Records drawn from a dataset:
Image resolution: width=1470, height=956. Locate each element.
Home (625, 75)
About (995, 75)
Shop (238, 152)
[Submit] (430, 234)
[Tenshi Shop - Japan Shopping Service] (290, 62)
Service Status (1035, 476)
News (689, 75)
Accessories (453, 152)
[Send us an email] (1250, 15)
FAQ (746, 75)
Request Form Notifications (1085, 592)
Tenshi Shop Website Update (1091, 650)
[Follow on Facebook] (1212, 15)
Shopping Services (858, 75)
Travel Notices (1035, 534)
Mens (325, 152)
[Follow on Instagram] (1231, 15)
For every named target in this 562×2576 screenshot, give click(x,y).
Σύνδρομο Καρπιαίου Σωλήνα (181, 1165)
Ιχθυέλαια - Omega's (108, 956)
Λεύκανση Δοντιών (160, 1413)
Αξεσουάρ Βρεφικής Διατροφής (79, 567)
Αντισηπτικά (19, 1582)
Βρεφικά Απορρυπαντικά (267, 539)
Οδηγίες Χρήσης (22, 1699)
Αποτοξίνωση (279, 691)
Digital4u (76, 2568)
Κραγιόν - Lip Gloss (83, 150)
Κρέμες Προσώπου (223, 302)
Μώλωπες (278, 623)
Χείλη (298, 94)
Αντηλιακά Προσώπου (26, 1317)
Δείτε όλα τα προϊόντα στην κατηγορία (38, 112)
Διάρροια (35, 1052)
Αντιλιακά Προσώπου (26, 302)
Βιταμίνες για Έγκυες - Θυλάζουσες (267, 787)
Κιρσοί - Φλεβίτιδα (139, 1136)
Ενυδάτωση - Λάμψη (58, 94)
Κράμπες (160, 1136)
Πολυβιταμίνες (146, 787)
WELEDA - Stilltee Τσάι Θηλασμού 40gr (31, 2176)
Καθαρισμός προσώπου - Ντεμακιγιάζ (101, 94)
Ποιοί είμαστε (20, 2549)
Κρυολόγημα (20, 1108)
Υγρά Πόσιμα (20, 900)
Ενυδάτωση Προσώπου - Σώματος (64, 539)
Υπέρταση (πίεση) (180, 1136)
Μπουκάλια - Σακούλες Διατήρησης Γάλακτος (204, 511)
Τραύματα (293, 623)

### HOW TO COMPLETE THIS TASK
Go through the entries and filter for lines holding the word "Shopping"; copy each match.

### SOLUTION TO THIS PROBLEM
[Tenshi Shop - Japan Shopping Service] (290, 62)
Shopping Services (858, 75)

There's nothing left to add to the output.